### Enunciado da tarefa
Reproduza na íntegra, sem qualquer alteração, o texto sobre o concerto de Rosalía.

### Texto fornecido
►

A esmagadora maioria do público não parece importar-se, e a democracia tem destes males. Até porque ela entra com "Linda" , tema que gravou com a dominicana Tokischa (toca esta sexta-feira no Primavera Sound).
Sentada na cadeira do barbeiro, limpa-se com a toalha e retoma o fôlego, para logo na frente de palco se pôr de quatro e atirar um copo de água pela cabeça. (Não surte o mesmo efeito quando 100% do público está tão sexy quanto ela e levou com água pelos cabelos o dia inteiro).
Num ligeiro momento onde põe um pé na terra, e conta que está "muito feliz porque lançou hoje a nova canção "Tuya", uma canção de coração". Rauw Alejandro (o coração), de quem está agora noiva e que tem temas com ela, entre eles "Beso" que cantou de seguida.
Passado o momento, senta-se ao piano e aos primeiros acordes da fabulosa "Hentai" , com o público a gritar, comete o segundo crime da noite: decide passar-lhes o microfone. É simpático e comovente, mas por muito bom que seja um coro de milhares, não são Rosalía.
Depois de uma bonita introdução, gravada em catalão, onde se explica que nos momentos difíceis é sempre importante uma referência em Deus e na família, dá uma injeção de "Malamente" , "Despechá" e "Chicken Teriaki", com o público a seguir-lhe as coreografias, demonstra que é a melhor do grupo de bailarinos com a sua marcagem por bulerías, e diz um seco :"Boa noite Porto" e sai para nunca mais voltar.
Rosalía cortou as unhas, ou talvez lhas tenham cortado. As suas garras para lutar já não são as mesmas, sabe agora que é uma gata domesticada pela indústria. Rentável é ter músicas orelhudas, dançáveis e com letras sexuais pelo meio. Há uma falsa sensação de que ela pode fazer o que quiser, mas não pode.

◄

### Extrato de dados
►

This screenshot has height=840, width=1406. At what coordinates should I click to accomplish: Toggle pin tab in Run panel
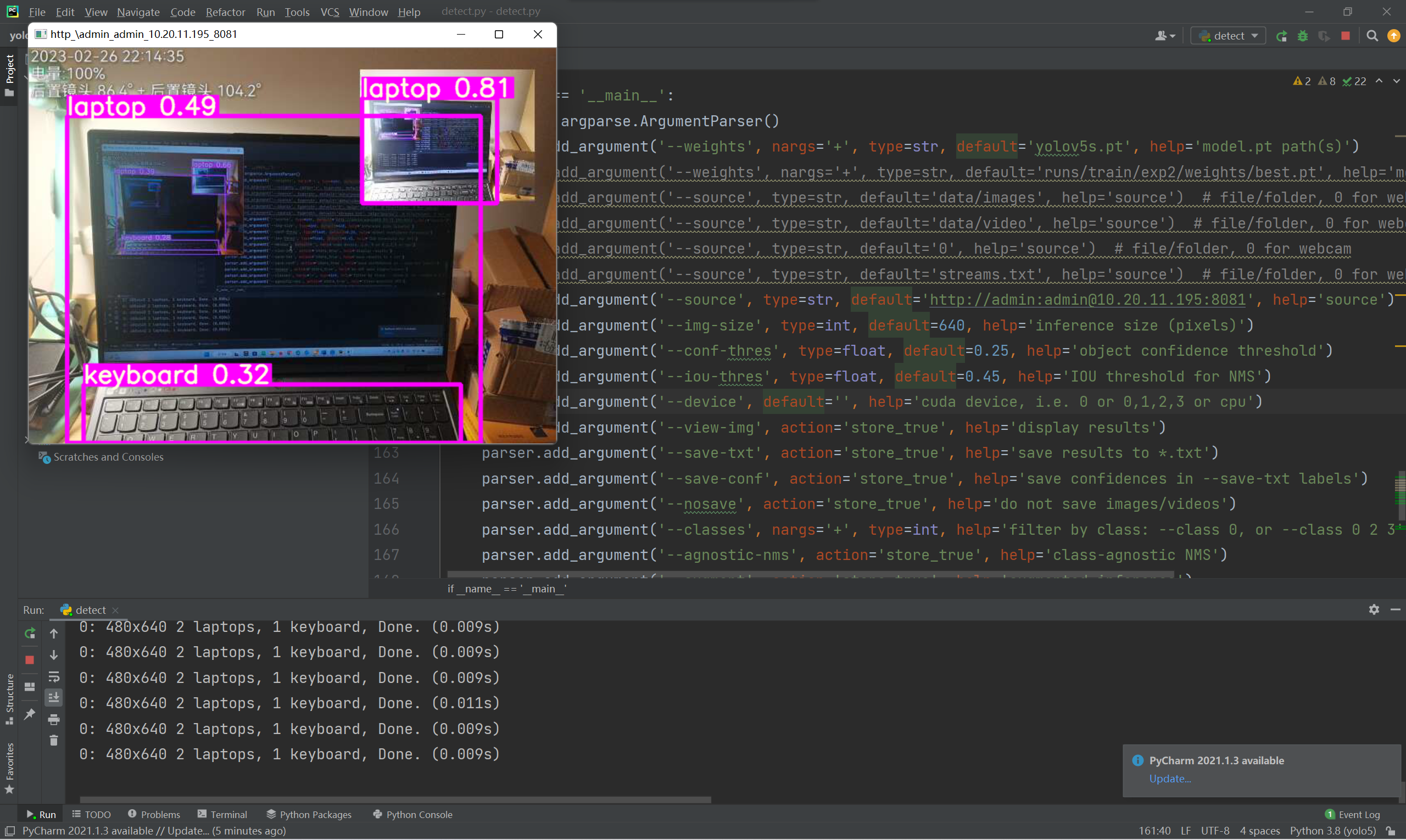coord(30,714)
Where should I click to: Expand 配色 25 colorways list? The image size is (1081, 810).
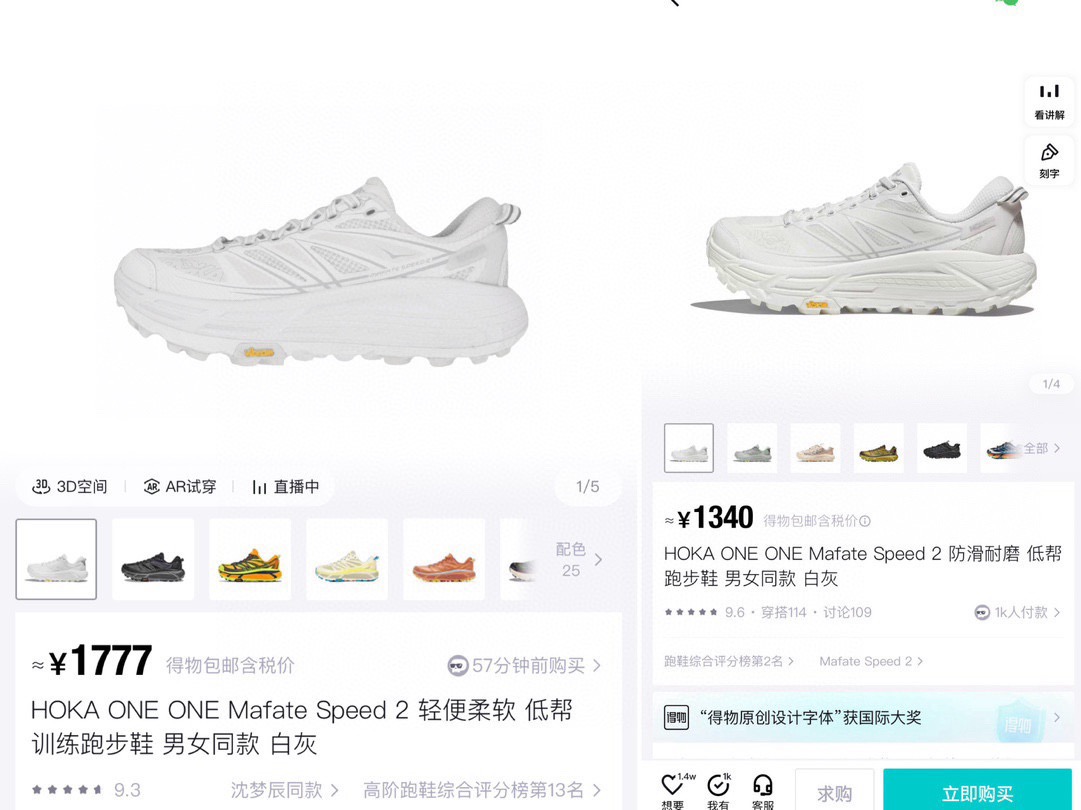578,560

◄

### Resolução da tarefa
A esmagadora maioria do público não parece importar-se, e a democracia tem destes males. Até porque ela entra com "Linda" , tema que gravou com a dominicana Tokischa (toca esta sexta-feira no Primavera Sound).
Sentada na cadeira do barbeiro, limpa-se com a toalha e retoma o fôlego, para logo na frente de palco se pôr de quatro e atirar um copo de água pela cabeça. (Não surte o mesmo efeito quando 100% do público está tão sexy quanto ela e levou com água pelos cabelos o dia inteiro).
Num ligeiro momento onde põe um pé na terra, e conta que está "muito feliz porque lançou hoje a nova canção "Tuya", uma canção de coração". Rauw Alejandro (o coração), de quem está agora noiva e que tem temas com ela, entre eles "Beso" que cantou de seguida.
Passado o momento, senta-se ao piano e aos primeiros acordes da fabulosa "Hentai" , com o público a gritar, comete o segundo crime da noite: decide passar-lhes o microfone. É simpático e comovente, mas por muito bom que seja um coro de milhares, não são Rosalía.
Depois de uma bonita introdução, gravada em catalão, onde se explica que nos momentos difíceis é sempre importante uma referência em Deus e na família, dá uma injeção de "Malamente" , "Despechá" e "Chicken Teriaki", com o público a seguir-lhe as coreografias, demonstra que é a melhor do grupo de bailarinos com a sua marcagem por bulerías, e diz um seco :"Boa noite Porto" e sai para nunca mais voltar.
Rosalía cortou as unhas, ou talvez lhas tenham cortado. As suas garras para lutar já não são as mesmas, sabe agora que é uma gata domesticada pela indústria. Rentável é ter músicas orelhudas, dançáveis e com letras sexuais pelo meio. Há uma falsa sensação de que ela pode fazer o que quiser, mas não pode.